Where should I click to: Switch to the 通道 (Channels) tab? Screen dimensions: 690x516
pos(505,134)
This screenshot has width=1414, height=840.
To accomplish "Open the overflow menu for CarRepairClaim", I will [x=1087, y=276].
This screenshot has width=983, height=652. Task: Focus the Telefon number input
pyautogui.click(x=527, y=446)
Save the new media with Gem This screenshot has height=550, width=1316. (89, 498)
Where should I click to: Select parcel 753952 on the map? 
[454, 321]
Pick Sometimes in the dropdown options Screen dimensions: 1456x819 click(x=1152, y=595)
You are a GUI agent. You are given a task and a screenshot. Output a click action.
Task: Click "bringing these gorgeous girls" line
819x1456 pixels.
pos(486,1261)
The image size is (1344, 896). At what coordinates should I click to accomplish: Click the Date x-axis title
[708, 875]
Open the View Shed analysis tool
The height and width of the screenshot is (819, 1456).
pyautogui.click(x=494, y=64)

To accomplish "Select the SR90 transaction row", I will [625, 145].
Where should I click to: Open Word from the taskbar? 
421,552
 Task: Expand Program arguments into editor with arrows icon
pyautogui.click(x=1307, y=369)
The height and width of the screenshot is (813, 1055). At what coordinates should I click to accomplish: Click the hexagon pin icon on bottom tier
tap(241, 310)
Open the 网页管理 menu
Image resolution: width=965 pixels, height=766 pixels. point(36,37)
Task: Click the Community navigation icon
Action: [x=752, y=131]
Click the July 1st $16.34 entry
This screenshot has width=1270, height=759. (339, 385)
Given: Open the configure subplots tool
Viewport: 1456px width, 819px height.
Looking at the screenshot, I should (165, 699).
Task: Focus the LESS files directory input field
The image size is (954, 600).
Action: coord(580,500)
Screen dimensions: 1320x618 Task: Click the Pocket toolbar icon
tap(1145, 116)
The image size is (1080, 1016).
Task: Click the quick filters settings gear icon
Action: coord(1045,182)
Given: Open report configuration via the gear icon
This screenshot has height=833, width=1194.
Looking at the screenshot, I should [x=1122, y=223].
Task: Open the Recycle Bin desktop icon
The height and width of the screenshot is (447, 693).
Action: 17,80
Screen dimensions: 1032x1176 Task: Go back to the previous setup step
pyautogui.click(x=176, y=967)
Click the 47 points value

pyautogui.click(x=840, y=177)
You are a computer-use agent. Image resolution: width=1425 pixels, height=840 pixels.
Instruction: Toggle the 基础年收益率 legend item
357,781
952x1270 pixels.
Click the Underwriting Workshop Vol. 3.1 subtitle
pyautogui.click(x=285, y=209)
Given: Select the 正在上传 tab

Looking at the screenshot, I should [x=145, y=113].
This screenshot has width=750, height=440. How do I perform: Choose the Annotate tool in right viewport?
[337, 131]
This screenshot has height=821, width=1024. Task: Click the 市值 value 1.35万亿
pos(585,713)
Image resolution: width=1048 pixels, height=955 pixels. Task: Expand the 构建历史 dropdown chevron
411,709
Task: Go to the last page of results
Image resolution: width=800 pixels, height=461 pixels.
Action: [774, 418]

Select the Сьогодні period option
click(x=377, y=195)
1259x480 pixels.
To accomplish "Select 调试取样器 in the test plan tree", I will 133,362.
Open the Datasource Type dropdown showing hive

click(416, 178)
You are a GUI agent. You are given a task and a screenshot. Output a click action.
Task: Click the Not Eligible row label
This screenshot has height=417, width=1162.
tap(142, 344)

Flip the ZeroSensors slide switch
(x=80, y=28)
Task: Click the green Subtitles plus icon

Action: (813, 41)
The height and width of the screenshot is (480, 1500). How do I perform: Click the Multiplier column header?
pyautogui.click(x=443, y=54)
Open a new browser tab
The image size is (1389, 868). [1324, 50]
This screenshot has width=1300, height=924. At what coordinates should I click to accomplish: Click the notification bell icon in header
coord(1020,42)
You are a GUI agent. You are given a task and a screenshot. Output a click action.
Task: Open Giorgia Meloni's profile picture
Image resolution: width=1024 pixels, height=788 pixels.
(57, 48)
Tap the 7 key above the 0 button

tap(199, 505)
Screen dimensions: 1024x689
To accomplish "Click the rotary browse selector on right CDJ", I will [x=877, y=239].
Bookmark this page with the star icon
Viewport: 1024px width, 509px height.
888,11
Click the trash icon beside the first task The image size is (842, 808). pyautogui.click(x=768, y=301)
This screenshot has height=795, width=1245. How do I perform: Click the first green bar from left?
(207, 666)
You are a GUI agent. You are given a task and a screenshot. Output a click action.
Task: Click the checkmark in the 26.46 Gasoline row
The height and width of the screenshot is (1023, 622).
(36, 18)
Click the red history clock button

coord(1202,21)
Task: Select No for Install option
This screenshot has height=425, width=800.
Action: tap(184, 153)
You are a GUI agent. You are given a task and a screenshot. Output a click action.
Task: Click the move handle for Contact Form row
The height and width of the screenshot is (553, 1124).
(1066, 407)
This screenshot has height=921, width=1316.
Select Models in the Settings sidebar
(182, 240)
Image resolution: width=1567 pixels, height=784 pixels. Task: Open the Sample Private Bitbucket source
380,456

★ ★ ★ ★

Work required:
Reproduce the entries above verbatim, all of them from first to last.

Task response:
Where should I click to: Switch to the 通道 (Channels) tab? Screen dimensions: 690x516
pos(505,134)
This screenshot has width=1414, height=840.
To accomplish "Open the overflow menu for CarRepairClaim", I will [x=1087, y=276].
This screenshot has width=983, height=652. Task: Focus the Telefon number input
pyautogui.click(x=527, y=446)
Save the new media with Gem This screenshot has height=550, width=1316. (89, 498)
Where should I click to: Select parcel 753952 on the map? 
[454, 321]
Pick Sometimes in the dropdown options Screen dimensions: 1456x819 click(x=1152, y=595)
You are a GUI agent. You are given a task and a screenshot. Output a click action.
Task: Click "bringing these gorgeous girls" line
819x1456 pixels.
pos(486,1261)
The image size is (1344, 896). At what coordinates should I click to accomplish: Click the Date x-axis title
[708, 875]
Open the View Shed analysis tool
The height and width of the screenshot is (819, 1456).
pyautogui.click(x=494, y=64)

To accomplish "Select the SR90 transaction row", I will [625, 145].
Where should I click to: Open Word from the taskbar? 
421,552
 Task: Expand Program arguments into editor with arrows icon
pyautogui.click(x=1307, y=369)
The height and width of the screenshot is (813, 1055). At what coordinates should I click to accomplish: Click the hexagon pin icon on bottom tier
tap(241, 310)
Open the 网页管理 menu
Image resolution: width=965 pixels, height=766 pixels. point(36,37)
Task: Click the Community navigation icon
Action: [x=752, y=131]
Click the July 1st $16.34 entry
This screenshot has width=1270, height=759. (339, 385)
Given: Open the configure subplots tool
Viewport: 1456px width, 819px height.
Looking at the screenshot, I should (165, 699).
Task: Focus the LESS files directory input field
The image size is (954, 600).
Action: coord(580,500)
Screen dimensions: 1320x618 Task: Click the Pocket toolbar icon
tap(1145, 116)
The image size is (1080, 1016).
Task: Click the quick filters settings gear icon
Action: coord(1045,182)
Given: Open report configuration via the gear icon
This screenshot has height=833, width=1194.
Looking at the screenshot, I should [x=1122, y=223].
Task: Open the Recycle Bin desktop icon
The height and width of the screenshot is (447, 693).
Action: 17,80
Screen dimensions: 1032x1176 Task: Go back to the previous setup step
pyautogui.click(x=176, y=967)
Click the 47 points value

pyautogui.click(x=840, y=177)
You are a computer-use agent. Image resolution: width=1425 pixels, height=840 pixels.
Instruction: Toggle the 基础年收益率 legend item
357,781
952x1270 pixels.
Click the Underwriting Workshop Vol. 3.1 subtitle
pyautogui.click(x=285, y=209)
Given: Select the 正在上传 tab

Looking at the screenshot, I should [x=145, y=113].
This screenshot has width=750, height=440. How do I perform: Choose the Annotate tool in right viewport?
[337, 131]
This screenshot has height=821, width=1024. Task: Click the 市值 value 1.35万亿
pos(585,713)
Image resolution: width=1048 pixels, height=955 pixels. Task: Expand the 构建历史 dropdown chevron
411,709
Task: Go to the last page of results
Image resolution: width=800 pixels, height=461 pixels.
Action: [774, 418]

Select the Сьогодні period option
click(x=377, y=195)
1259x480 pixels.
To accomplish "Select 调试取样器 in the test plan tree", I will 133,362.
Open the Datasource Type dropdown showing hive

click(416, 178)
You are a GUI agent. You are given a task and a screenshot. Output a click action.
Task: Click the Not Eligible row label
This screenshot has height=417, width=1162.
tap(142, 344)

Flip the ZeroSensors slide switch
(x=80, y=28)
Task: Click the green Subtitles plus icon

Action: (813, 41)
The height and width of the screenshot is (480, 1500). How do I perform: Click the Multiplier column header?
pyautogui.click(x=443, y=54)
Open a new browser tab
The image size is (1389, 868). [1324, 50]
This screenshot has width=1300, height=924. At what coordinates should I click to accomplish: Click the notification bell icon in header
coord(1020,42)
You are a GUI agent. You are given a task and a screenshot. Output a click action.
Task: Open Giorgia Meloni's profile picture
Image resolution: width=1024 pixels, height=788 pixels.
(57, 48)
Tap the 7 key above the 0 button

tap(199, 505)
Screen dimensions: 1024x689
To accomplish "Click the rotary browse selector on right CDJ", I will [x=877, y=239].
Bookmark this page with the star icon
Viewport: 1024px width, 509px height.
888,11
Click the trash icon beside the first task The image size is (842, 808). pyautogui.click(x=768, y=301)
This screenshot has height=795, width=1245. How do I perform: Click the first green bar from left?
(207, 666)
You are a GUI agent. You are given a task and a screenshot. Output a click action.
Task: Click the checkmark in the 26.46 Gasoline row
The height and width of the screenshot is (1023, 622).
(36, 18)
Click the red history clock button

coord(1202,21)
Task: Select No for Install option
This screenshot has height=425, width=800.
Action: tap(184, 153)
You are a GUI agent. You are given a task and a screenshot. Output a click action.
Task: Click the move handle for Contact Form row
The height and width of the screenshot is (553, 1124).
(1066, 407)
This screenshot has height=921, width=1316.
Select Models in the Settings sidebar
(182, 240)
Image resolution: width=1567 pixels, height=784 pixels. Task: Open the Sample Private Bitbucket source
380,456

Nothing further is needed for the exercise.